«Nightcrawler» de Dan Gilroy es una (imperativa) invitación a meterse hasta las entrañas en lo más sucio, vil y realista del mundo de la (des)información.
Telemasacre. Está era la palabra que inevitablemente fluía de la boca de mi padre cada vez que los títulares del telediario inundaban el salón. Había un cierto deje de ironía en ello, un disgusto enquistado en el conocimiento de la tragedia que machaconamente se iba a suceder ante nuestros ojos. La paradoja estaba en el acto en si de su visionado: si ya conocíamos de antemano el desfile de desgracias, carnicerías, crisis, sangre y muerte del que ibamos a ser testigos, ¿por qué seguiamos mirándolo?
«Nightcrawler» no pretende dar respuestas al fenómeno, ni tan siquiera hablar de los mecanismos de activación del morbo del telespectador, al darlos por algo sentado . En este sentido, estamos muy lejos del film denuncia o de un cierto idealismo utópico al respecto. No, este es un film que habla de canibalismo, de cómo el medio está dispuesto a devorarse a sí mismo en la lucha sin tregua por la cuota de audiencia correspondiente hasta el punto de entregarse a los ardides de un sociópata.
No, no estamos haciendo spoilers al respecto, entre otras cosas porque una de las virtudes de la película es su sinceridad y apertura absoluta en intenciones y presentación tanto situacional como en lo que repecta a los personajes / bufones que pululan por ella. Y es que, en el fondo, y a pesar de toda la repulsión que pueda provocar Louis Bloom, el personaje interpretado por Jake Gyllenhaal, no deja de ser, dentro de los parámetros de su amoralidad, el único personaje mínimamente inteligente, incorruptible, eficaz en su coherencia vital.

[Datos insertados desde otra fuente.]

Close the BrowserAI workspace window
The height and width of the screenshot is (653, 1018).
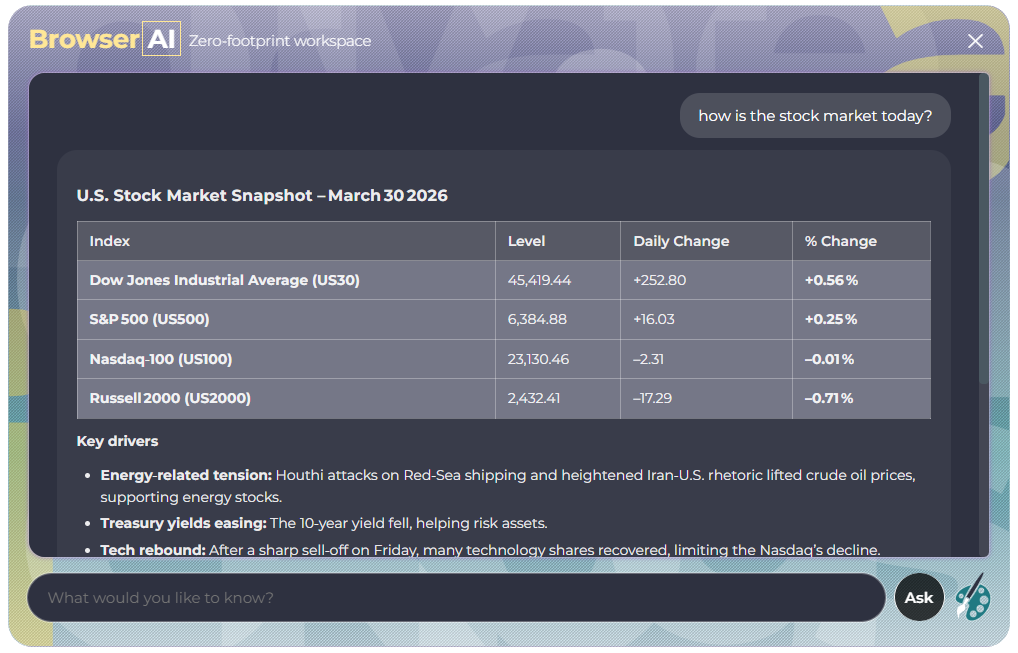pos(975,41)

Bloom es de facto una parodia metafórica del ideal americano, un self made man que, partiendo de la nada, llega al éxito profesional.
En este sentido, «Nightcrawler» es un fábula tremendamente crítica con el neoliberalismo precisamente porque, lejos de distanciarse y señalar dedocráticamente sus males, se sumerge en sus entrañas mostrando la deshumanización de los medios a modo de sinécdoque de la sociedad entera. De esta forma, no deja de tener su intencionalidad que la estética, de la película aún estando contextualizada en la actualidad, prescinda de la muestra de alta tecnología y recurra a un primitivismo de acciones y medios en su desarrollo. Radiofrecuencias, cintas de video y cámaras domésticas sustityen a lo viral, YouTube, Internet y dispositivos móviles cuya asépsis no cuadra con lo suciedad y degeneración mostrada.

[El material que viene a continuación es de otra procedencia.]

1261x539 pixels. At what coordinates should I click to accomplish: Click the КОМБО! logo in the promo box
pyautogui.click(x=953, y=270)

Hay grano y densidad en los planos del film, como si Gilroy se dedicara a espesar esas noches eternas y prescindir vía elipsis de la luz del día. Curiosamente no es la claridad, lo diáfano, lo que hace florecer la suciedad, más bien al contrario: es lo diurno lo que esconde lo deforme que se oculta en la sombra. La normalidad entendida como decencia queda elipsada y, por tanto, desaparecida en combate en favor de una negrura espesa que bebe tanto del granulado digital de un Michel Mann como de, como bien apunta Deborah García Sánchez-Marín de visual404.com, el slasher ochentero a la William Lustig.
Se puede objetar un cierto anacronismo e incluso una falta de originalidad en la temática. Cierto es que la corrupción y el circo mediático y han sido ampliamente reflejados en el mundo del cine. «Network» (Sidney Lumet, 1976) o «Ace in the Hole» (Billy Wilder, 1951) son claros ejemplos de ello. Sin embargo, es precisamente esta repetición lo que nos permite desarrollar un timeline de carácter plenamente pesimista. Sí, hay temas que siguen orbitando, que se iteran cada cierto tiempo porque no hay cambio en ellos. Desde la exhibición circense a la crítica descarnada, nada parece capaz de hacer cambiar ni evolucionar ciertos comportamientos en los medios de comunicación. Al contrario, los métodos parecen irse refinando en tanto que aumenta la autoconciencia de estar nadando (y creando) en la basura. Por ello mismo, el retrato acaba siendo más y más doloroso en tanto que su credibilidad y verismo aumenta.
Sí, «Nightcrawler es tan ejemplar en su análisis de los mecanismos de la putrefacción informativa como afinada a la hora de dejar espacio al espectador para que saque sus conclusiones. Una película tortuosa en su perversidad malsana que nos hace zigzaguear entre la admiración y el desprecio por su protagonista mientras sonreimos irónicamente ante su desfachatez impúdica ante sus actos que, aún sabiendo despreciables, sabemos que ejecutará sin pestañear. Como mi padre cuando veía los titulares en las noticias. Telemasacre.